Bu tarihi vakıayı anlatmaktaki muradım insanların önemli gördükleri kişilere ve olaylara anlam yükleme eğilimlerinin bir yansımasıdır. Hz. Ömer’in o derin ve eşsiz sevgisi, mizacı gereği tepkisel davranmasına yol açar. Kendisiyle birlikte birçok sahabe de aklı ve kalbiyle bu ani kaybı kavramakta zorlanmıştır. Ancak Hz. Ebubekir’in metaneti ve Allah’ın kitabına sarılarak söylediği şu Ayet, hem Hz. Ömer’i hem de diğer sahabelerin silkinmesine vesile olmuştur.

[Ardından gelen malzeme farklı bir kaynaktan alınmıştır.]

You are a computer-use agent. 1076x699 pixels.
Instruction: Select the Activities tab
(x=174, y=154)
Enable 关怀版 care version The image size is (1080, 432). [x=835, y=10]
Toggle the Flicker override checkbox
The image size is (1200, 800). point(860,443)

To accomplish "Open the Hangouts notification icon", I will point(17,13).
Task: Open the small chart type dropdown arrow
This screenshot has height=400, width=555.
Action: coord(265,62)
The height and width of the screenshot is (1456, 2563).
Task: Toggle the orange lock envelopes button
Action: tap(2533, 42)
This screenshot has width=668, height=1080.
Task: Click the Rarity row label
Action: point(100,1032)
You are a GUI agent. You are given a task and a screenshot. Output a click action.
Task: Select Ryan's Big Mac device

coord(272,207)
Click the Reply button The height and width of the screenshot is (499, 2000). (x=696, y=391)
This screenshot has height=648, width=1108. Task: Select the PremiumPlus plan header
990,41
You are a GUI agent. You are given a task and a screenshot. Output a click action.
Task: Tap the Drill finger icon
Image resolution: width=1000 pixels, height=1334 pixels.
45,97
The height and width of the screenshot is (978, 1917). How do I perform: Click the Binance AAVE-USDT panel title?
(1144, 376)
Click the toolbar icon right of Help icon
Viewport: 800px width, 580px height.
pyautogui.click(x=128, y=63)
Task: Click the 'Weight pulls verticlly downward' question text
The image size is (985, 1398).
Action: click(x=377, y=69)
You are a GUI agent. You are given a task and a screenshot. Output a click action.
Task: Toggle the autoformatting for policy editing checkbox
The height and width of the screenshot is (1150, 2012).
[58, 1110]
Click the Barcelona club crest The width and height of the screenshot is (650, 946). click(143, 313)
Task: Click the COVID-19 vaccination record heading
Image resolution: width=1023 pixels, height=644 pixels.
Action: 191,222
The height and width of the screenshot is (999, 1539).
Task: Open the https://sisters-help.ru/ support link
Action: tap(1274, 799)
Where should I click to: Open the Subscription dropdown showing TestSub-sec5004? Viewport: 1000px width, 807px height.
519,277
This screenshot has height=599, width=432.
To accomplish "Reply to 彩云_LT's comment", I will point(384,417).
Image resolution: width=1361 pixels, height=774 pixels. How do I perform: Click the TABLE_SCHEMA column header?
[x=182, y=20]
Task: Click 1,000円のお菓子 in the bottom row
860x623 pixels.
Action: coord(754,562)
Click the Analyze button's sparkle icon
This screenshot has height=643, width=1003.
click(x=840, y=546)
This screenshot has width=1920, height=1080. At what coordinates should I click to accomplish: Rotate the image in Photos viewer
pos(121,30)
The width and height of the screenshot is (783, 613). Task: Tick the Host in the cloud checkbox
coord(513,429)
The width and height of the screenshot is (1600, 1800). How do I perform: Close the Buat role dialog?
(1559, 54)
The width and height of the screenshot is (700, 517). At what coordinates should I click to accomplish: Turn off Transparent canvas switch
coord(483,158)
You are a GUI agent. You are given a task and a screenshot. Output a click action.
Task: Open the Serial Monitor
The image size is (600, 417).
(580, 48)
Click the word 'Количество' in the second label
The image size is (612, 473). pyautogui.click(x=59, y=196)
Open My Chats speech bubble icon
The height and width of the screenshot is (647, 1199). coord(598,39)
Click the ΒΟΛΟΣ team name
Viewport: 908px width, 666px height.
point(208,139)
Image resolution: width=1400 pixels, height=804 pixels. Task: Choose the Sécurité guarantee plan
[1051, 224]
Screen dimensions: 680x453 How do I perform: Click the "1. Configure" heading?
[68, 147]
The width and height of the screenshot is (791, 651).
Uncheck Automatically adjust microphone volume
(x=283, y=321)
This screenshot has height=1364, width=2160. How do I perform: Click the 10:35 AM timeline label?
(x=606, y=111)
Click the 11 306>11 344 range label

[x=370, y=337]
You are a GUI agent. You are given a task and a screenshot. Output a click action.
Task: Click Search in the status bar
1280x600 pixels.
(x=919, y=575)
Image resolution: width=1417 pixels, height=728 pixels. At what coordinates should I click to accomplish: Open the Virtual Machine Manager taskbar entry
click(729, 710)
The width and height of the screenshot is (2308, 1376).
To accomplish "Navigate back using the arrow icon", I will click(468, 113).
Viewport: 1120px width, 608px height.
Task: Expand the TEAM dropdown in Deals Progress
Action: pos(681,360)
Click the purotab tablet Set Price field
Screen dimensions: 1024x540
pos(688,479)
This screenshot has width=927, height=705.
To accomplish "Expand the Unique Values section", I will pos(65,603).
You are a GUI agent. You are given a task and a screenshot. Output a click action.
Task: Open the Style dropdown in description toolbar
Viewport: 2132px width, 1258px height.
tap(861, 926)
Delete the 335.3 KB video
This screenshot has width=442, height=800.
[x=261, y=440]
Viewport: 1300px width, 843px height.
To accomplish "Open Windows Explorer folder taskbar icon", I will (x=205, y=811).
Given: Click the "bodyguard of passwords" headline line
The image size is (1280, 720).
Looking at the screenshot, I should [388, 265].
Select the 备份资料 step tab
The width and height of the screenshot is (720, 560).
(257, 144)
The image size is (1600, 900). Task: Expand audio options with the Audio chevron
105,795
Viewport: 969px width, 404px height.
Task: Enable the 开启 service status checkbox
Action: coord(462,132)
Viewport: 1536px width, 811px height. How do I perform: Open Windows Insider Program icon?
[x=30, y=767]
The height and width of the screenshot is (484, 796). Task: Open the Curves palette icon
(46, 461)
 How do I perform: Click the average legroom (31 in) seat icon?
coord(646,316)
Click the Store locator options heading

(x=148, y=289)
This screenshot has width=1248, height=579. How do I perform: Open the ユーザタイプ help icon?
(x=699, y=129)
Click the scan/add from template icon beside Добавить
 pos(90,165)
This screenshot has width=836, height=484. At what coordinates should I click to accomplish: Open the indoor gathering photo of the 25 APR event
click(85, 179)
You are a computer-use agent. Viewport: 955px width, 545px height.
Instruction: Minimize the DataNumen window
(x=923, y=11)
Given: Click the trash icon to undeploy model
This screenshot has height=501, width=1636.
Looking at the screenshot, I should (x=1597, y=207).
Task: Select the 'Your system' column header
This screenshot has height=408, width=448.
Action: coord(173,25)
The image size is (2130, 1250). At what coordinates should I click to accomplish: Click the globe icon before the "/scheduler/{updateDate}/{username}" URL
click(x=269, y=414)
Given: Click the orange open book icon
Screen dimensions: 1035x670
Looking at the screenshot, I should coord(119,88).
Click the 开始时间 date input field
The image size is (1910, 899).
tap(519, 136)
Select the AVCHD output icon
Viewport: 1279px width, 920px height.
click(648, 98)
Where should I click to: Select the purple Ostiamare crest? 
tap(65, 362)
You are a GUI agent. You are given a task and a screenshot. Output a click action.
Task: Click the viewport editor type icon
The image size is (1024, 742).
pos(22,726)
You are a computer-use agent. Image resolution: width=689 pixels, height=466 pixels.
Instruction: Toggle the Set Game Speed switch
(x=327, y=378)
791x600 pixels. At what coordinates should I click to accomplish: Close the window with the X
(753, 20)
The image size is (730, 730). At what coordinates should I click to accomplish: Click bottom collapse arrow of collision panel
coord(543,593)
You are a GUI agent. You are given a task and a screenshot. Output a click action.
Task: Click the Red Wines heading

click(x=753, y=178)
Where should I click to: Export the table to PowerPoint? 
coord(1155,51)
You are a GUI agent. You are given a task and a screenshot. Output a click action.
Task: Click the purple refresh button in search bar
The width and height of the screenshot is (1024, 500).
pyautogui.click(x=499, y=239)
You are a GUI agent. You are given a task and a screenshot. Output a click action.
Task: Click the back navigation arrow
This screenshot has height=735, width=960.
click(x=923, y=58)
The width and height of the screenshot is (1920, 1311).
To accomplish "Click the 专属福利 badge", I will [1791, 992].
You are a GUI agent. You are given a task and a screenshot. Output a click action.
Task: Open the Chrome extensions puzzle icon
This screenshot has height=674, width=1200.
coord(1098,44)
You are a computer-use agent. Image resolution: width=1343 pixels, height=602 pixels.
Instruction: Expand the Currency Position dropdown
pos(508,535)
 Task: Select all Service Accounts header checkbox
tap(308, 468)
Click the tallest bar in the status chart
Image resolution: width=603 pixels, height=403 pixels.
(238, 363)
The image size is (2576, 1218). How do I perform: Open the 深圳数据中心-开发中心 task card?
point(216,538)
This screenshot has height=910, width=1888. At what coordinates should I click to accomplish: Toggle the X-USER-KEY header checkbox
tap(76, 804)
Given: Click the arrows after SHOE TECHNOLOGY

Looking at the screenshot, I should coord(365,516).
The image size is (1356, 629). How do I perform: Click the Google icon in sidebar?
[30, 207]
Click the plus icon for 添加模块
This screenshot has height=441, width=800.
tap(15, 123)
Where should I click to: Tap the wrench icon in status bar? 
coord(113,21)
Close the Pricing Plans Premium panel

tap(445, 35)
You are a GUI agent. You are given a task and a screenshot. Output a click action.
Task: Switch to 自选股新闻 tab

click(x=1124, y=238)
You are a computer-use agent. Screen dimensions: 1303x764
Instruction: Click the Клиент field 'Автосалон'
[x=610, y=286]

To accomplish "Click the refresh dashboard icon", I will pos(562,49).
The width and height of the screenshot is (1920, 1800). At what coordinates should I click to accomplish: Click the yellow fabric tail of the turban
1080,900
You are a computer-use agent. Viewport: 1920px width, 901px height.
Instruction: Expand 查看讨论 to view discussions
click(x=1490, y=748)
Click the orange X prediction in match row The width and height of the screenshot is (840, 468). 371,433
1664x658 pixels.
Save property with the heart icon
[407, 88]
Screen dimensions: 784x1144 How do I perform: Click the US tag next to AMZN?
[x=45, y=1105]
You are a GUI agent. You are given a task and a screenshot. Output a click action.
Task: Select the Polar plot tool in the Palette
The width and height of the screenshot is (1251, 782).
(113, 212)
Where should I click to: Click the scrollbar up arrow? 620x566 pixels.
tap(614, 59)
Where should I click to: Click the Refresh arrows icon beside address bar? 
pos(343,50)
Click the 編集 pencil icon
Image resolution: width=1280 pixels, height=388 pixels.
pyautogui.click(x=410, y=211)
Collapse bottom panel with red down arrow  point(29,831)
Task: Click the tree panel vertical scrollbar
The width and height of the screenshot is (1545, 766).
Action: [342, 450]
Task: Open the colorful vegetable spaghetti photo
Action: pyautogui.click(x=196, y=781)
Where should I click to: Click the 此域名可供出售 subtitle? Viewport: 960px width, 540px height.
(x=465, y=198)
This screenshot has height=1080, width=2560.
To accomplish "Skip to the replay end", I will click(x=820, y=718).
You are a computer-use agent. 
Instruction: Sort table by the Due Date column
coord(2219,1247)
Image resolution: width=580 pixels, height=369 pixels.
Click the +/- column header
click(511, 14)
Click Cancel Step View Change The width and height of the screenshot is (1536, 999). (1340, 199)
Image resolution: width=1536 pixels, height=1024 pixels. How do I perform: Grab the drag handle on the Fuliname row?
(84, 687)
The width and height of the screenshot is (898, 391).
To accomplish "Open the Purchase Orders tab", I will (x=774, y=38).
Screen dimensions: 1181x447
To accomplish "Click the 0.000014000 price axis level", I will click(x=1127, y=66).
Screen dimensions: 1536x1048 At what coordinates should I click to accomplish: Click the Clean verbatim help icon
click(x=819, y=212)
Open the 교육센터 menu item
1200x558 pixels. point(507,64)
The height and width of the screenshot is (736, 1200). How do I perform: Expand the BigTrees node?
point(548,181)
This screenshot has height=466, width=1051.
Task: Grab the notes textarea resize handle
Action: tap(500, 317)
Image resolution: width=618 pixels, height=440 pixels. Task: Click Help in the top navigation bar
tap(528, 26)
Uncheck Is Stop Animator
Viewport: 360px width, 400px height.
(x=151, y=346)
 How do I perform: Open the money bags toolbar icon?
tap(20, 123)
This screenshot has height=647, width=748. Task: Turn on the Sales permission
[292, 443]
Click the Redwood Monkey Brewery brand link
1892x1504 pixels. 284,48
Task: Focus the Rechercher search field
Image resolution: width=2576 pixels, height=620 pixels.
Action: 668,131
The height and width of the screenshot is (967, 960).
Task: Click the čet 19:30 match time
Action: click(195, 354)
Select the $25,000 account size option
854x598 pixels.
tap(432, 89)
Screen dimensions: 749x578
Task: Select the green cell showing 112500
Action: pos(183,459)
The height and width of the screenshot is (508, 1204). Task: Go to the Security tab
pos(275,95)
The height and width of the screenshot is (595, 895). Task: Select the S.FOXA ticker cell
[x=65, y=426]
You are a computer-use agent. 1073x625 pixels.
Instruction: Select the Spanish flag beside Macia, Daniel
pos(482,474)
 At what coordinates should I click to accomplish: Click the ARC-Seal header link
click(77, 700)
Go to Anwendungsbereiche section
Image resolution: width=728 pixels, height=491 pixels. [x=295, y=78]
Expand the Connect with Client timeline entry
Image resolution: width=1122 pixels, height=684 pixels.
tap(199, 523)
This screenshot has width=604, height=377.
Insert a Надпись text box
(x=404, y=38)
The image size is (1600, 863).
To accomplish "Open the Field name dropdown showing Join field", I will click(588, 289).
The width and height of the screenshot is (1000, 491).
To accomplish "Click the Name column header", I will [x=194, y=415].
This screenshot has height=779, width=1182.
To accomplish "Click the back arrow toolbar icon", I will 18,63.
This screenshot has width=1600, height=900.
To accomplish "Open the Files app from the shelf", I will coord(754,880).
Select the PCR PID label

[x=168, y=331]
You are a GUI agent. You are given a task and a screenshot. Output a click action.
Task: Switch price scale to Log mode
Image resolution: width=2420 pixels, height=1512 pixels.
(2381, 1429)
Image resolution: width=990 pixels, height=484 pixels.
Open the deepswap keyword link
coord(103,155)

“Muhammed ancak bir peygamberdir. Ondan önce de peygamberler gelip geçmiştir. Eğer o ölür veya öldürülürse, siz ökçelerinizin üzerinde gerisin geri mi döneceksiniz? Kim ökçesi üzerinde gerisin geri dönerse, Allah’a hiçbir zarar veremez. Allah şükredenleri mükâfatlandıracaktır.” (Âl-i İmrân, 144)
Bu ayet, Resulullah’ın da bir beşer olduğunu ve onun da diğer peygamberler gibi ölümle buluşacağını hatırlatırken, bu yokluğu anlamlandıramayan sahabeyi toparlamış, özellikle Hz. Ömer’in duygusal tepkisini şaşmaz bir gerçeklikle buluşturmuştur. İşte bu olay, insana derin bir ders verir: Sevgi ve bağlılık, gerçekliğin önüne -dünyanın en elim vefatında dahi- geçemez. İnsan bir beşerdir.
Elbette insan doğası gereği anlam arayışında olan bir varlıktır. Psikolog Viktor Frankl “insanın temel motivasyonu hayata dair bir anlam bulmaktır” der. Bu anlam arayışı, özellikle belirsizlik ve kaos dönemlerinde daha da belirginleşir, ancak çoğu zaman aşırı bağlılığa, devamında da kişilere kendilerinde olmayan anlamlardan fazla bir anlam yüklemeye dönüşür.
Malum bu düzenden en çok lider figürler nasibini alır ve özellikle otoriter yapıya sahip topluluklarda -zaman içerisinde- bu boşluğu doldurabilecek en güçlü unsur haline gelirler. Devamında da insanlar, kendi eksikliklerini ve hayal kırıklıklarını bir liderin şahsında gidermeye çalışır. Başarılarını kendi başarılarıymış gibi sahiplenir, başarısızlıklar da hatta uzun süren hatalar silsilesi dahi olabilir şeylerdir. Bu işin sonunda artık sahiplendiği lideri hakkında tek bir eleştiri duymaya tahammülü yoktur. Liderin varsıl süresi uzadıkça konu daha da patolojik bir hal alır.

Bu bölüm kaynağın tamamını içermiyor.